Par le terme d’individuel appliqué au sentiment intérieur, nous entendons, M. Clarke & moi, un seul sentiment intérieur, en opposition à une certaine quantité de sentimens intérieurs distincts.

Par la faculté de penser, j’ai cru devoir entendre la pensée actuelle, & non la simple capacité de pensée : « autrement, ai-je dit, le docteur Clarke ne pourroit pas employer le terme de sentiment intérieur individuel comme synonyme pour désigner la faculté de penser ».


M. Clarke ne paroît pas approuver cette distinction. Il dit qu’il ne voit pas la raison de ma délicatesse sur ce point. « Car, ajoute-t-il, il s’agit de prouver qu’une substance divisible n’est pas capable de recevoir la faculté de penser. Or que l’on entende par la faculté de penser la pensée actuelle, ou la simple capacité d’avoir une pensée, quelle différence cela peut-il mettre dans la question présente ? Aucune assurément ; car je ne présume pas que l’on nie que ce qui est prouvé incapable d’avoir une pensée actuelle, ne soit également prouvé à posséder la simple capacité de penser ? & que de même tout ce qui est prouvé inhabile à posséder la simple de penser, ne soit aussi prouvé incapable d’avoir une pensée actuelle ».

Pour mieux faire voir l’inutilité de ma distinction entre la pensée actuelle & la capacité de penser, M. Clarke permet au lecteur » d’entendre indifféremment par le terme de sentiment intérieur, ou la capacité de penser, ou la pensée actuelle, ou l’acte réfléchi de la pensée, parce que son argument prouve universellement que la matière est également incapable & de la pensée directe ou actuelle, & de l’acte réfléchi de la pensée, & de la capacité de penser ».

1o. Après cette explication de M. Clarke, n’a-t-on pas lieu de s’étonner qu’il me fasse une querelle d’avoir voulu fixer le sens de ces expressions faculté de penser, ou sentiment intérieur ? De trois sens qu’il propose indifféremment, j’en ai adopté un. De quoi peut-il donc se plaindre ? Je ne pouvois pas mieux entrer dans ses vues, & certainement n’ai point falsifié son raisonnement, en adoptant un des trois sens qu’il permet au lecteur d’adopter indifféremment. « Mon argument, dit-il, prouve universellement que la matière est également incapable & de la pensée directe ou actuelle, & de l’acte réfléchi de la pensée, & de la capacité de penser ?…,… « Tout ce qui est prouvé incapable de la pensée actuelle, est également prouvé inhabile à posséder la capacité de penser «. Et je pourrois ajouter que tout ce qui est prouvé incapable de la pensée actuelle est aussi prouvé incapable de l’acte réfléchi de la pensée. J’ai donc entendu M. Clarke dans un sens qui répond parfaitement à ses vues,

2o. Ce qui prouve combien M. Clarke a mauvaise grace de se plaindre de moi en cette occasion, c’est qu’il permet au lecteur d’entendre indifféremment par le terme de sentiment intérieur ou la pensée actuelle, ou l’acte réfléchi de la pensée, ou la simple capacité de penser ; de sorte que si le lecteur adopte la première signification à l’exclusion des deux autres, M. Clarke ne peut pas le trouver mauvais. J’ai pris la liberté qu’il permet au lecteur de prendre. Peut-il m’en faire un crime ? Je n’ai donc pas besoin de justification, à moins que M. Clarke ne me fasse voir que la permission générale qu’il accorde à tout lecteur, ne me regarde pas.

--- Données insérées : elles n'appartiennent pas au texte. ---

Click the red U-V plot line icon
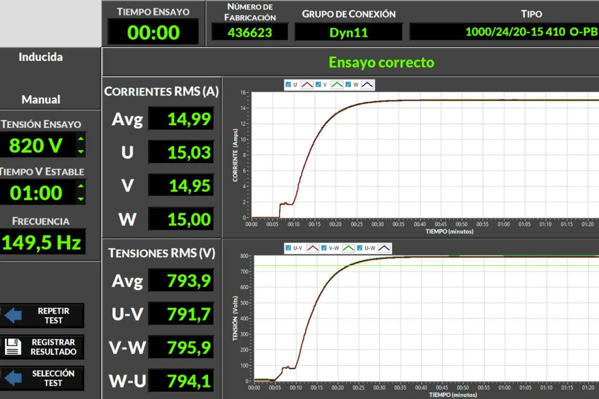 tap(313, 248)
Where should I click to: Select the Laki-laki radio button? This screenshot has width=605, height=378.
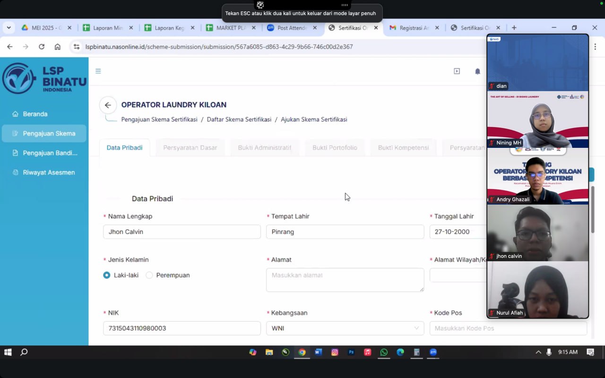(107, 275)
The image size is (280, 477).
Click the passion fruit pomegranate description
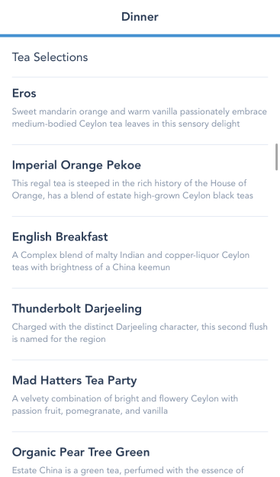[125, 404]
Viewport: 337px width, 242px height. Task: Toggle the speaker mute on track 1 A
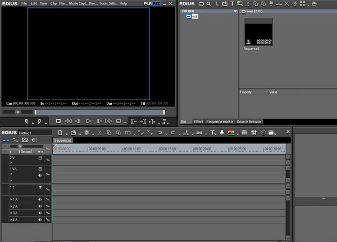40,199
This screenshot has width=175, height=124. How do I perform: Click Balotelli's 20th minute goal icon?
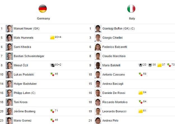[141, 65]
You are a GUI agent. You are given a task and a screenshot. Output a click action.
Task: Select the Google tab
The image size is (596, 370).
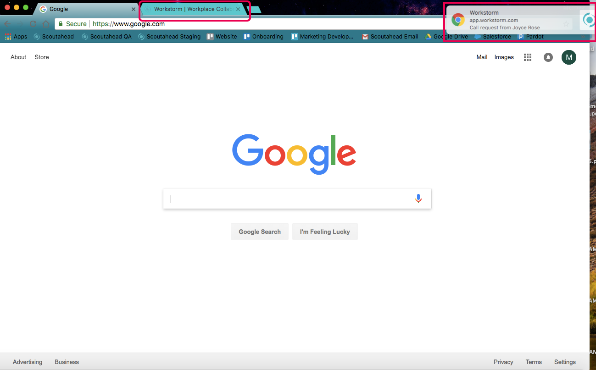click(x=83, y=9)
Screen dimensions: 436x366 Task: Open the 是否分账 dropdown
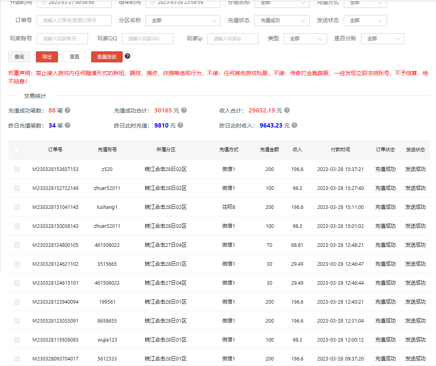[x=382, y=39]
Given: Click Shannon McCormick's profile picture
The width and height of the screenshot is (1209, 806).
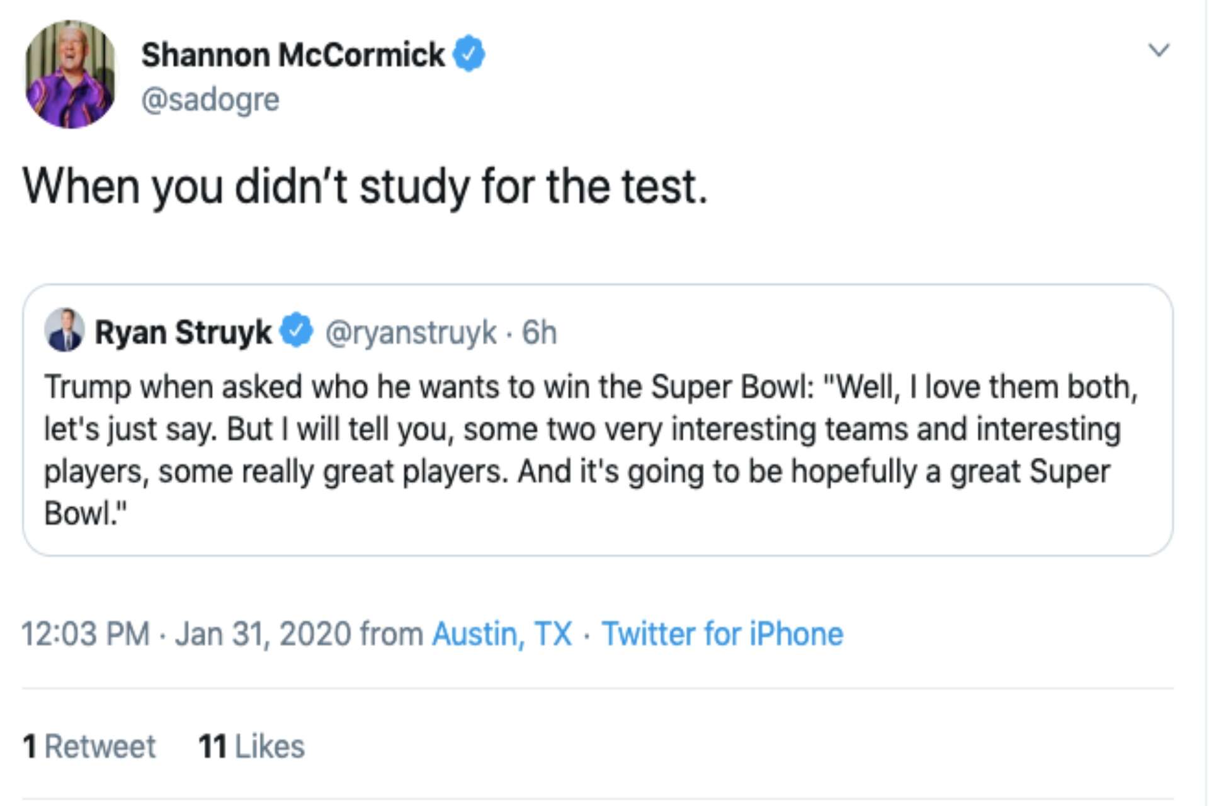Looking at the screenshot, I should [71, 74].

Afin que l’on soit plus en état de juger si la plainte de M. Clarke est bien fondée, & quelle espèce de satisfaction je lui dois, j’en vais rapporter les propres termes, d’autant plus qu’ils me semblent contenir une distinction des plus délicates que j’aye jamais entendue. » Le lecteur, dit-il ne doit point s’embarrasser de cette distinction délicate, mais il peut donner indifféremment au sentiment intérieur, l’une de ces trois significations, ou toutes les trois ensemble ». C’est-à-dire que le lecteur ne doit pas, ou n’est pas obligé de donner indifféremment au terme de sentiment intérieur, l’un de ces trois significations mentionnées, & que cependant il peut lui donner indifféremment l’une ou l’autre. Voilà une subtilité que je ne comprends pas, & qui n’a point ici d’application. Si l’on peut entendre indifféremment par le sentiment intérieur, ou la pensée actuelle, ou l’acte réfléchi de la pensée, ou la simple capacité de penser, ou ces trois choses ensemble, il est bien permis aussi d’en adopter une à l’exclusion des deux autres, & de l’en distinguer ainsi, sans faire tort au raisonnement de M. Clarke. Car qu’est-ce qu’adopter l’une ou l’autre de ces explications, sinon s’en tenir à l’une des trois, abstraction ou exclusion faite des deux autres ?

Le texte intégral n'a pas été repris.